* _Document_:
+++++
Prove $\sum_{k=0}^n \binom{n}{k}(-1)^k \frac{x}{x+k} = \prod_{k=1}^n \frac{k}{x+k}$ and more The current issue (vol. 120, no. 6)
of the American Mathematical Monthly
has a proof by probabilistic means
that
$$\sum_{k=0}^n  \binom{n}{k}(-1)^k \frac{x}{x+k} = \prod_{k=1}^n \frac{k}{x+k}
$$
for all $x > 0$
and all
$n \in \mathbb{N}$.
The article also mentions two other ways to prove this,
one using hypergeometric functions and
the Chu-Vandermonde formula,
and the other using the Rice integral formula
and complex contour integration.
This made me wonder if there were
more elementary ways to prove this result,
and my question is a challenge 
to find the most elementary proof.
Two ideas that have occurred to me
are (1) using Lagrange interpolation
and (2) induction.
I have not yet completed a proof,
so I am putting the problem out here.
The article states with hints of proofs
the following results:
$$\sum_{k=0}^n  \binom{n}{k}(-1)^k \big(\frac{x}{x+k}\big)^2 
= \big(\prod_{k=1}^n \frac{k}{x+k}\big)\big(1+\sum_{k=1}^n \frac{x}{x+k}\big)
+++++
Page and screen pointing data:
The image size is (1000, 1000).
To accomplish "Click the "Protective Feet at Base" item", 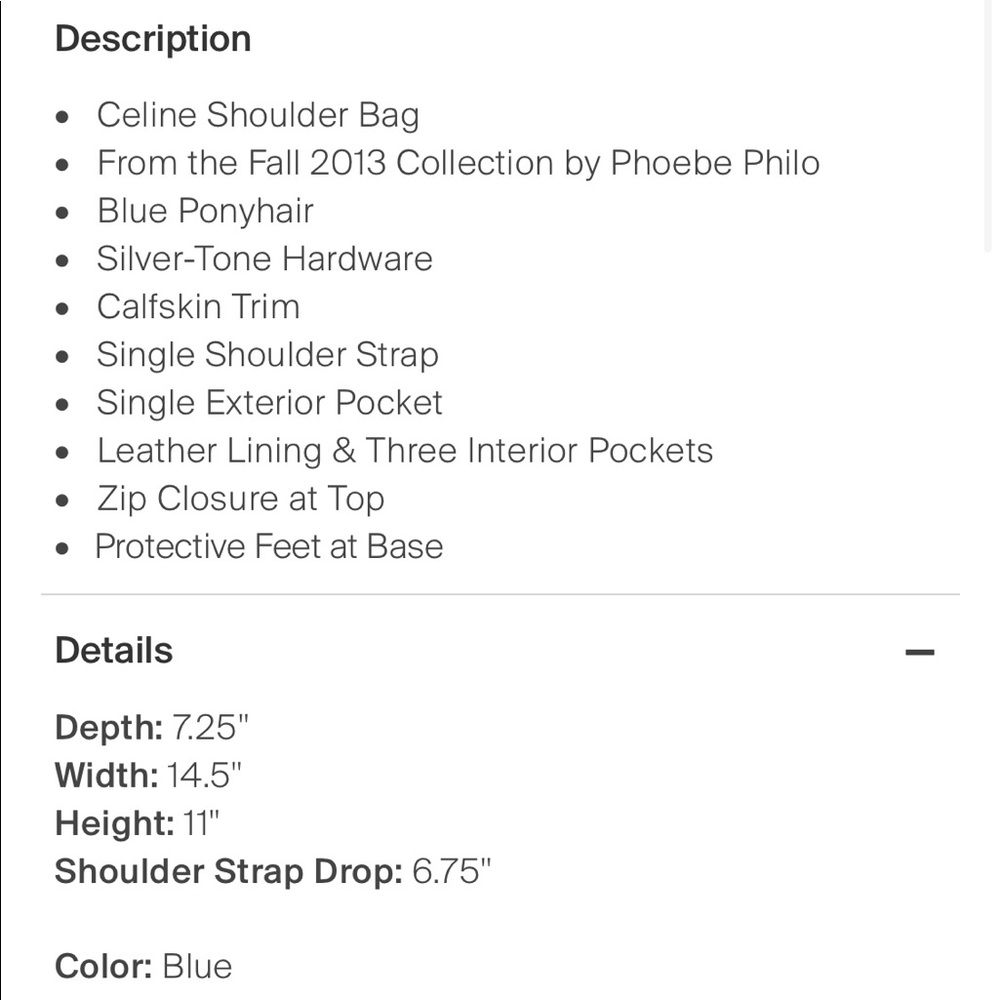I will pos(269,547).
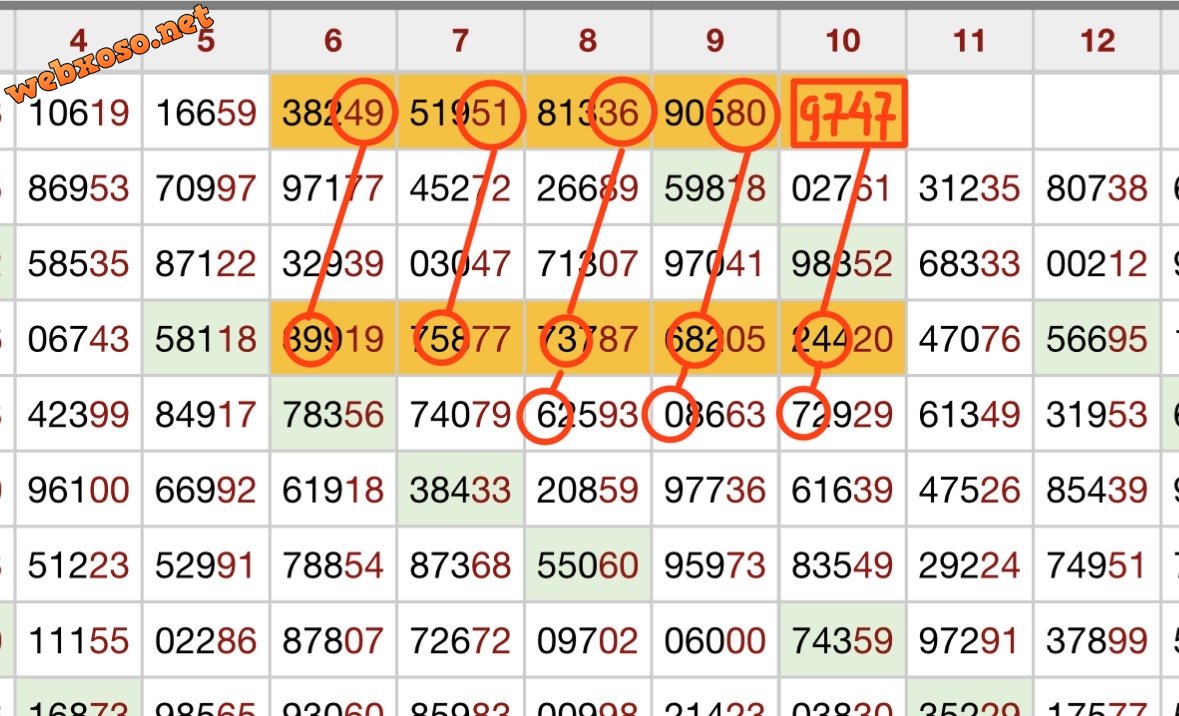
Task: Click the cell showing 06000
Action: coord(715,641)
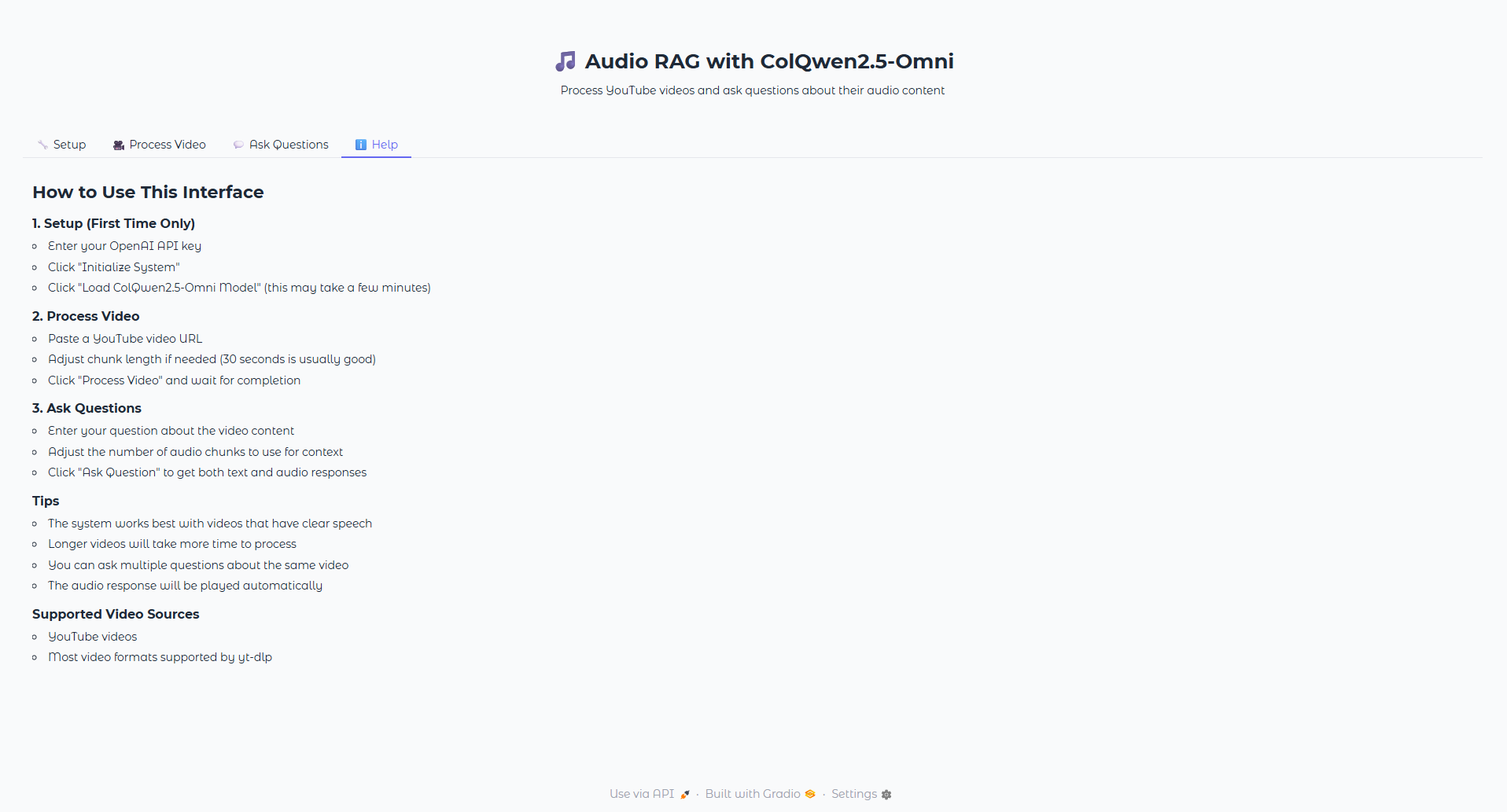Go to the Ask Questions tab
The image size is (1507, 812).
tap(289, 145)
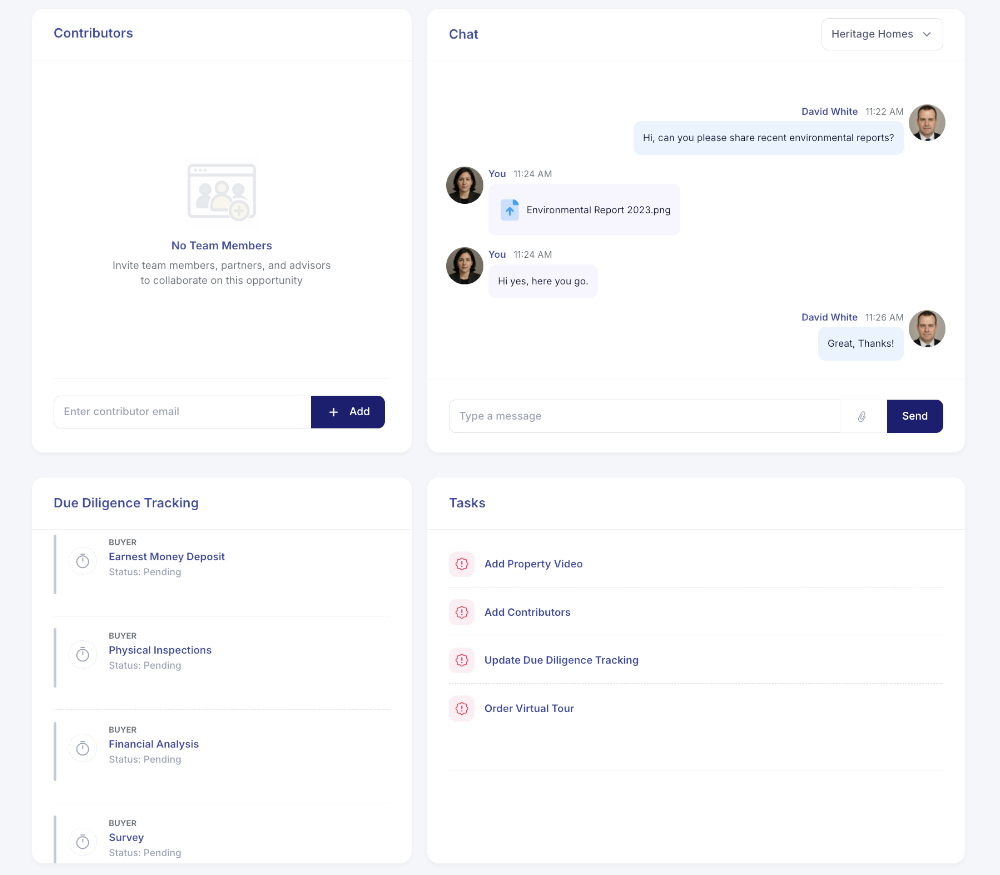The height and width of the screenshot is (875, 1000).
Task: Click the alert icon next to Order Virtual Tour
Action: [x=461, y=708]
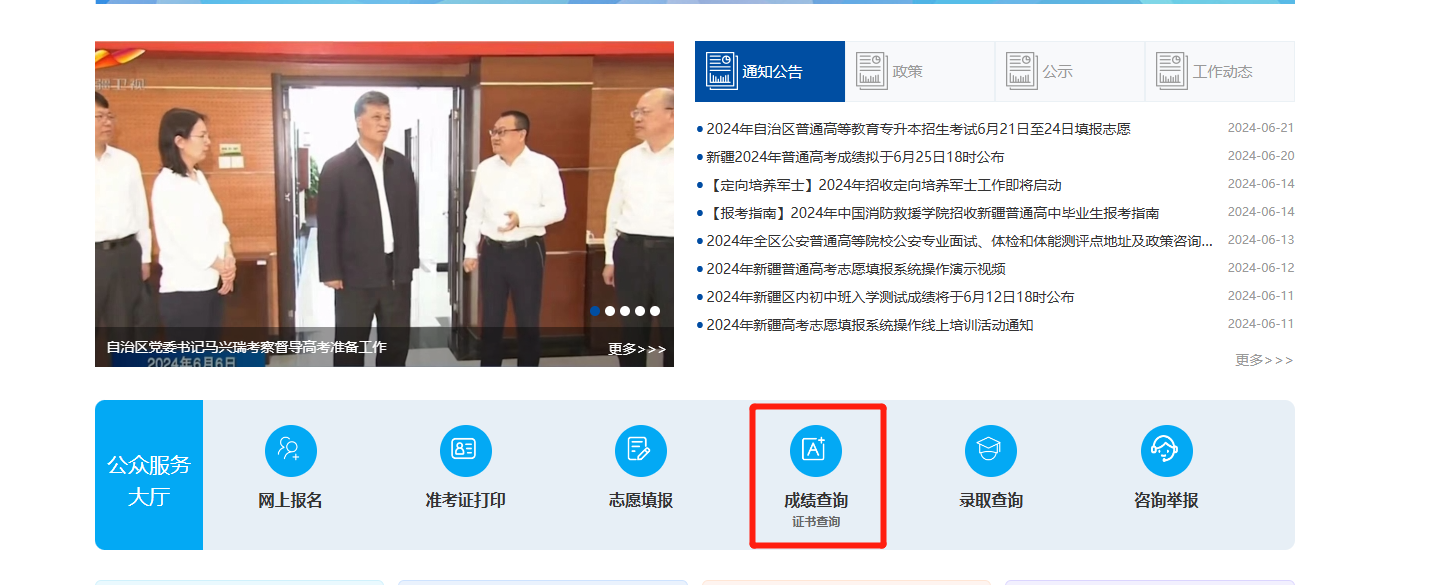The width and height of the screenshot is (1433, 585).
Task: Click the 公众服务大厅 blue panel
Action: [149, 475]
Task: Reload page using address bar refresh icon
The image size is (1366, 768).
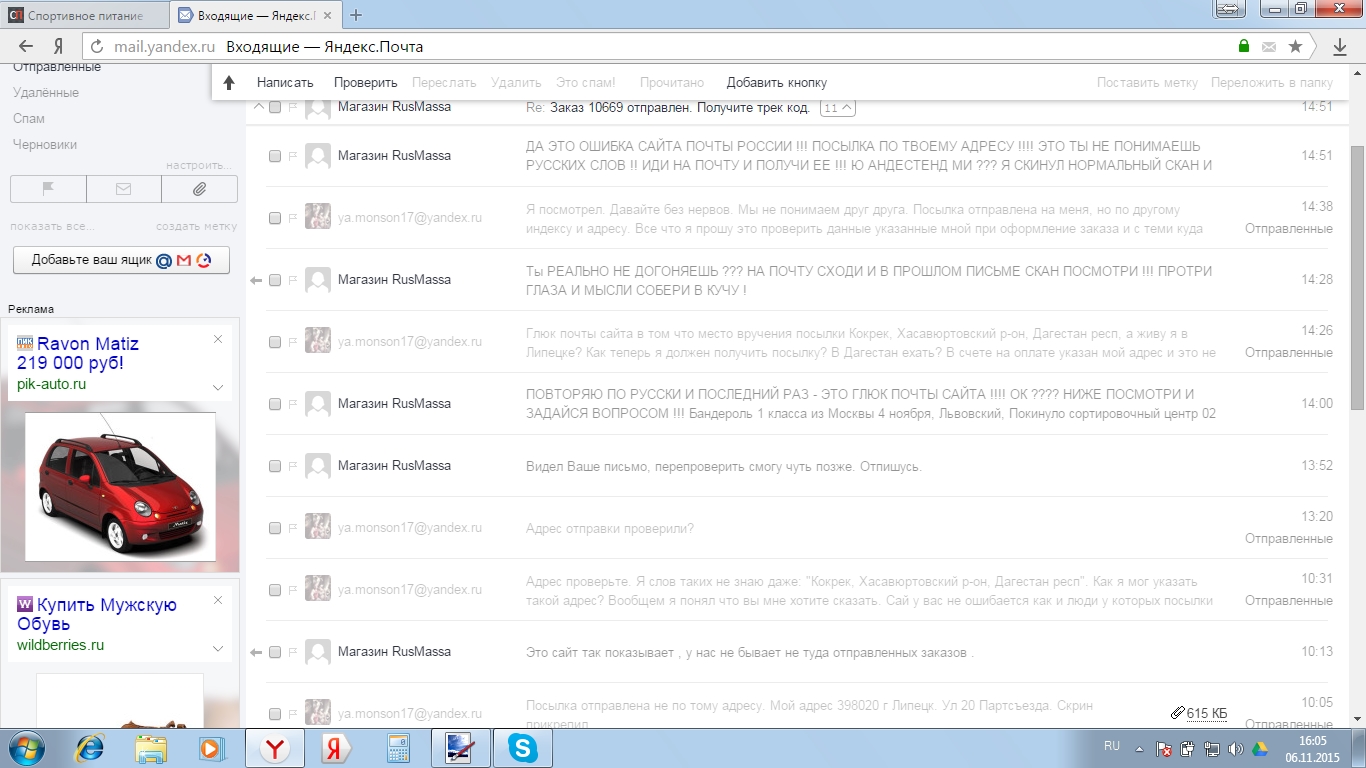Action: 97,46
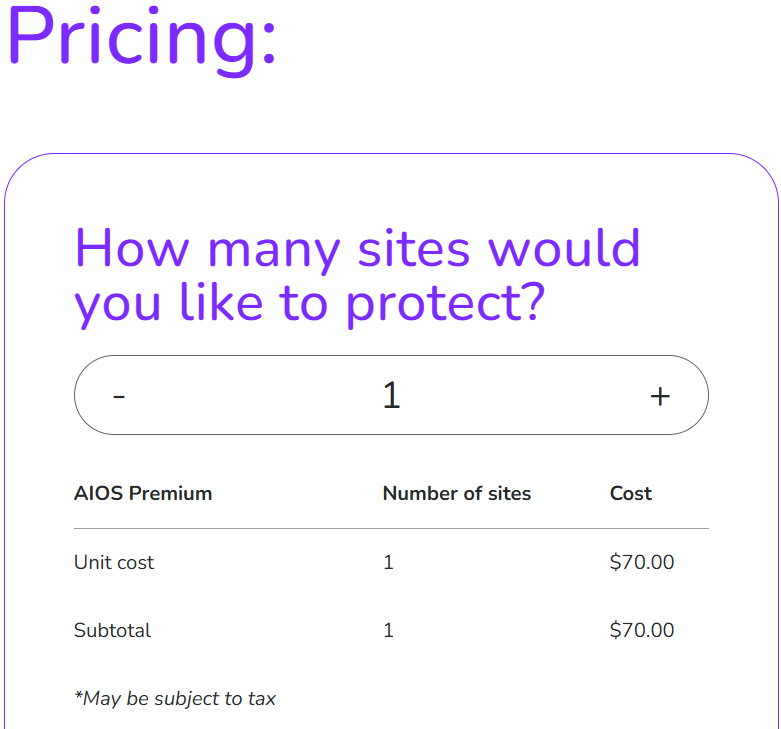781x729 pixels.
Task: Click empty stepper space between minus and quantity
Action: tap(250, 396)
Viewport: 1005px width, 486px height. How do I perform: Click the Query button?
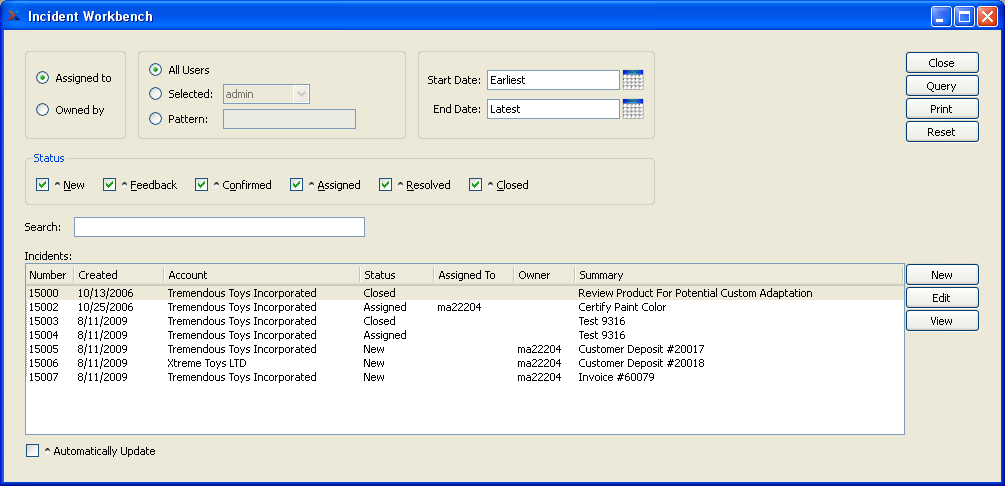point(941,86)
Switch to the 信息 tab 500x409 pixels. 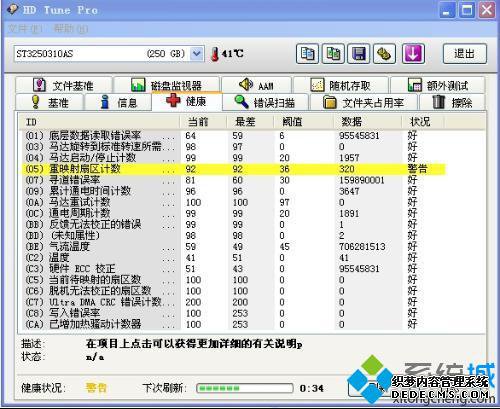(118, 102)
+++++
* _Parts of the exercise_:
#1 Check each statement against the binomial identity post and answer yes or no, quoting the words from the post that decide it: (a) The Monthly article proves the identity by probabilistic means. (b) The writer has already completed a proof by Lagrange interpolation. (c) One of the other proofs the article mentions uses the Rice integral formula and complex contour integration.
#2 Write what comes next in the binomial identity post, picking up right after its final line.

* _Task responses_:
#1
(a) Yes: "has a proof by probabilistic means"
(b) No: "I have not yet completed a proof"
(c) Yes: "the other using the Rice integral formula and complex contour integration"

#2
$$
and,
for $m\in \mathbb{N}$,
$$\sum_{k=0}^n  \binom{n}{k}(-1)^k \big(\frac{x}{x+k}\big)^m 
= \big(\prod_{k=1}^n \frac{k}{x+k}\big)
\big(1+\sum_{j=1}^{m-1} \sum_{1\le k_1 \le k_2 \le ... \le k_j \le n}
\frac{x^j}{\prod_{i=1}^j (x+k_i)}\big)
$$
What (relatively) elementary proofs
of these are there?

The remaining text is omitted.